Comparative Analysis of Deep Learning Techniques for Disease Prediction Using a Symptom-Based Dataset
摘要
This study presents a unique system designed to predict diseases through a system capable of functioning offline, making it accessible in areas without reliable Internet access due to terrain, physical, or economic factors, such as rural, remote, or low-income regions. The system is intended to serve as a preliminary diagnostic tool before professional medical assistance can be accessed. The dataset, developed with the assistance of a medical professional, focuses on symptoms that users can observe and describe themselves without requiring clinical tests or complex medical terminology.
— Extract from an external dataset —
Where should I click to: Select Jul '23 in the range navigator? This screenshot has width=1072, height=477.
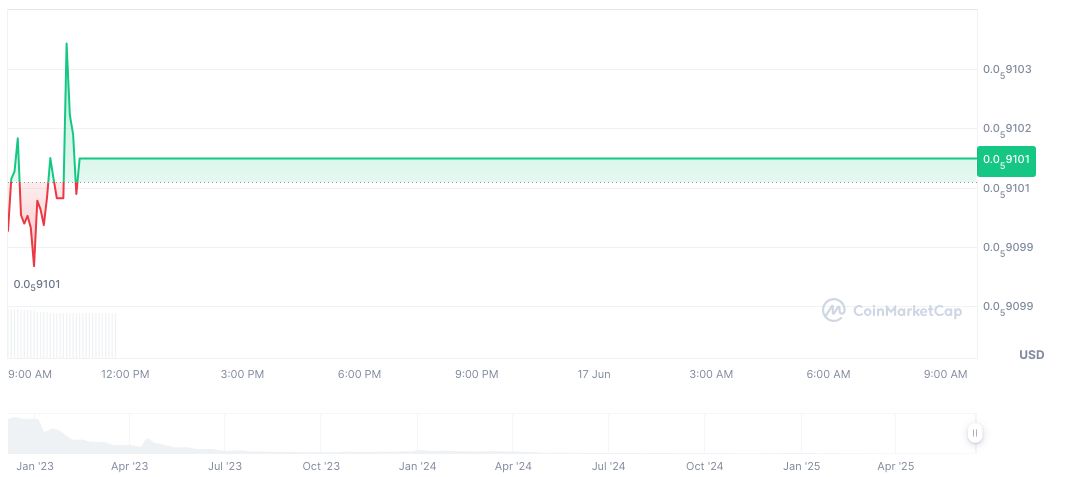(225, 466)
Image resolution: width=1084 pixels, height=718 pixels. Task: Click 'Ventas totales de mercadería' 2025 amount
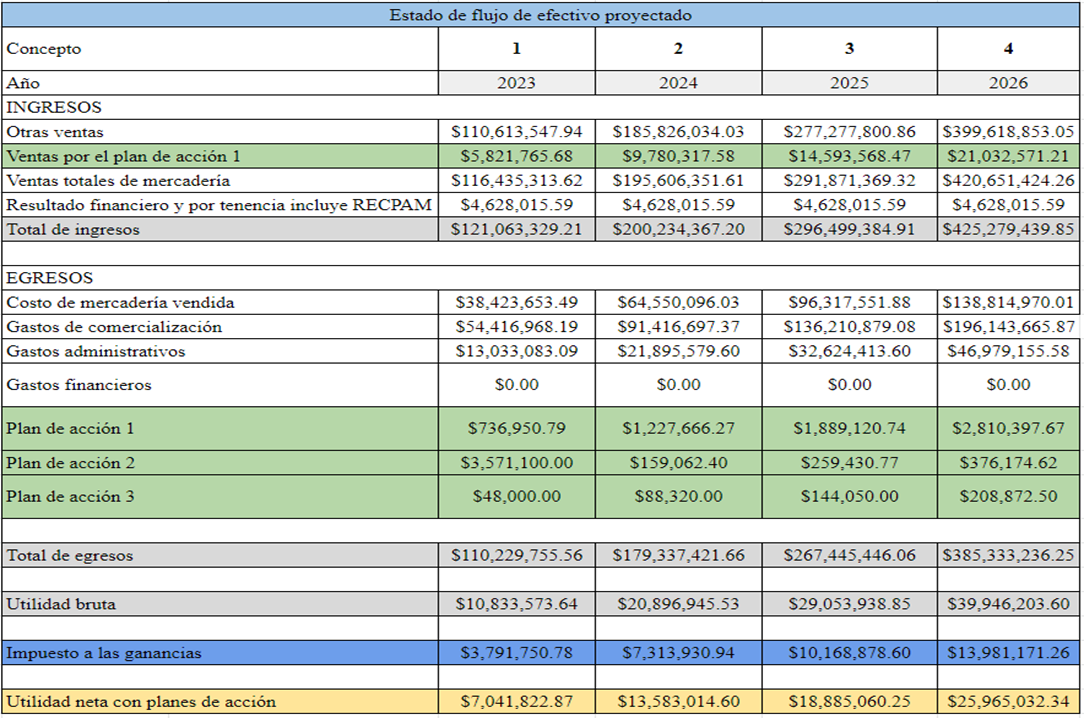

Various deep learning models, including bidirectional encoder representations from transformers (BERTs), feedforward neural networks (FNNs), long short-term memory networks (LSTMNs), recurrent neural networks (RNNs), and convolutional neural networks (CNNs), were compared to determine which model is best suited for this application. Notably, FNNs and BERTs produced nearly identical results, with BERTs reaching a final accuracy of 99.00% and a validation accuracy of 98.21%, while FNNs achieved a slightly higher final accuracy of 99.02% and a validation accuracy of 98.14%. FNNs allow the application to be approximately 500 megabytes in size, compared to the 3 gigabytes required for a BERT-based solution, making FNNs a more practical and accessible option for the target audience. This research highlights the potential of using simpler models for effective, low-resource artificial intelligence-driven healthcare solutions, particularly in underserved areas.